Débrouillez tout cela si vous pouvez. Pour moi, grace à Pieu, je commence à me soucier assez peu de ce qui peut se passer en moi, et veux enfin me démêler de moi-même en plantant là cette psychologie qui est un mot disgracieux et une manie de notre siècle. »

 

Il avait pourtant la conscience de son génie, car il dit quelque part :

 

« Je ne tirerai jamais rien de bon de ce maudit cerveau où cependant, j’en suis sûr, loge quelque chose qui n’est pas sans prix ; c’est la destinée de la perle dans l’huître au fond de l’Océan. Combien, et de la plus belle eau, qui ne seront jamais tirées à la lumière ! »

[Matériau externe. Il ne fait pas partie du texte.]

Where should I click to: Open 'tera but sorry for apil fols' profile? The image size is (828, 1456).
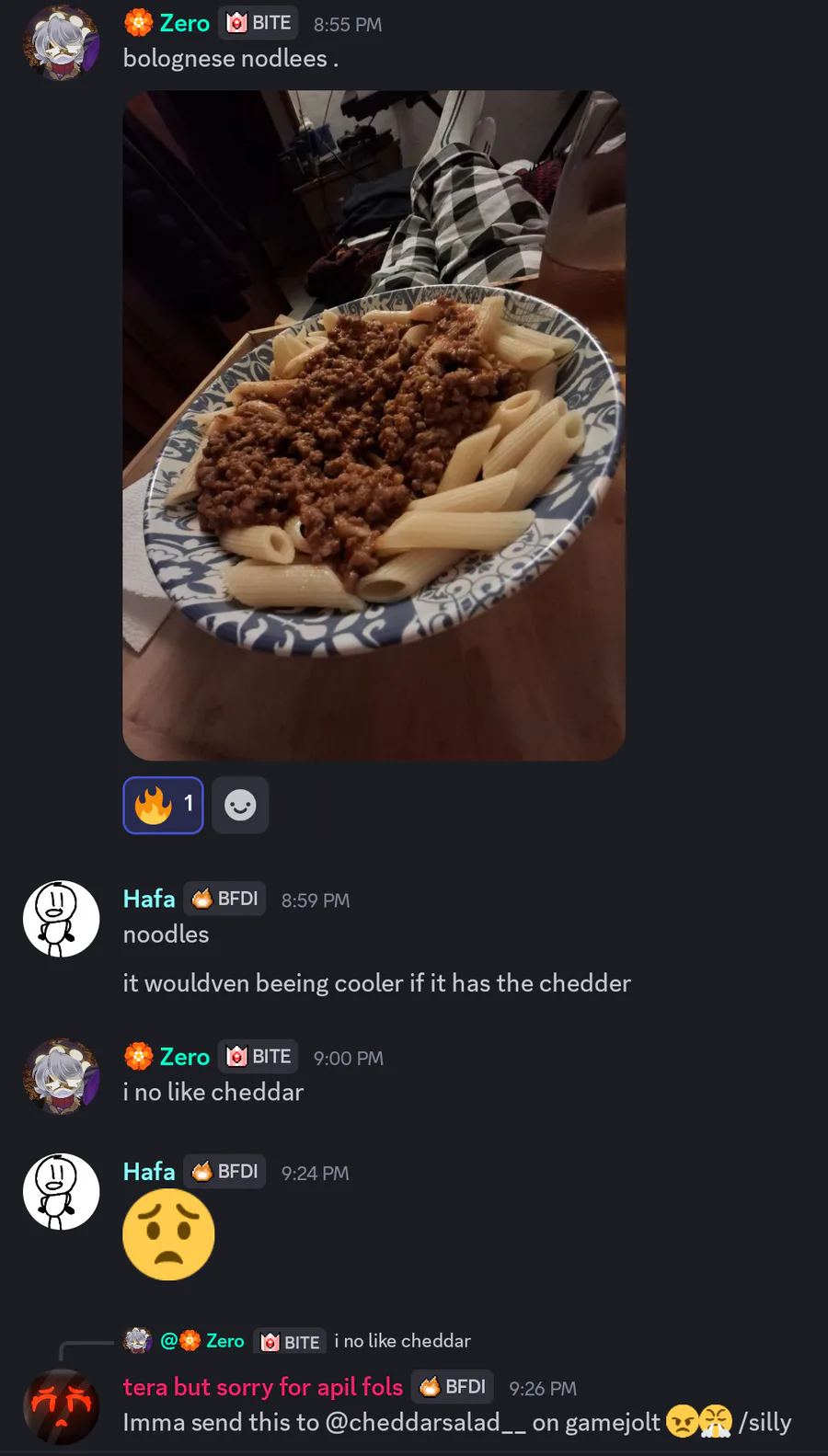(263, 1387)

Ailleurs, il se raille lui-même et sans amertume, sans dépit contre la gloire qui ne vient pas à lui, et qu’il ne veut pas chercher.

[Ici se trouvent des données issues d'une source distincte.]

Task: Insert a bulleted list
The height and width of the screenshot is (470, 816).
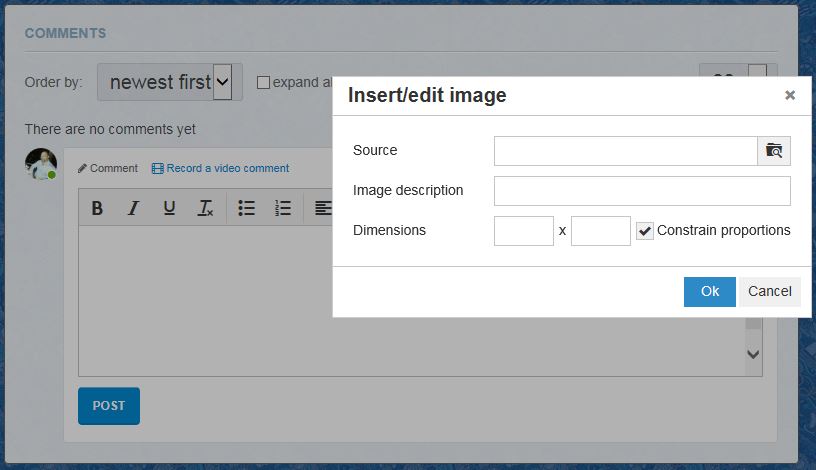Action: click(247, 208)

« Vous voulez donc que j’écrive quelque folie sur ce fol de Benvenuto ? Ce ne sera que vision d’un bout à l’autre. Ni l’art, ni l’histoire ne s’en trouveront bien. Je n’ai pas l’ombre d’une idée sur l’idéal, et l’histoire ne connaît point de galant homme plus ignorant que moi à son endroit. N’importe, je vous obéirai. N’êtes-vous pas pour moi tout le public et la postérité ? Mais ne me trouvez-vous pas plaisant avec ce mot où sont renfermés tous les hommes à venir qui se transmettront fidèlement de l’un à l’autre la plus complète ignorance du nom de votre pauvre serviteur ? Je veux dire que je n’aspire qu’à vous, à votre suffrage, et que je fais bon marché de tout le reste, la postérité comprise, pour être aussi sage que le renard gascon. »

Une seule fois il exprime la fantaisie de se faire imprimer dans une Revue « pour battre un peu monnaie, » et presque aussitôt il abandonne ce projet en disant : « Mais je n’ai dans la tête que des sujets insensés !… Hélas, rien n’est beau comme l’idéal ; mais aussi quoi de plus délicat et de plus dangereux à toucher ! Ce rêve si léger se change en plomb souvente fois dont on est rudement froissé. Je finirai ma complainte aujourd’hui par un vers de celle du juif errant.

Hélas ! mon Dieu !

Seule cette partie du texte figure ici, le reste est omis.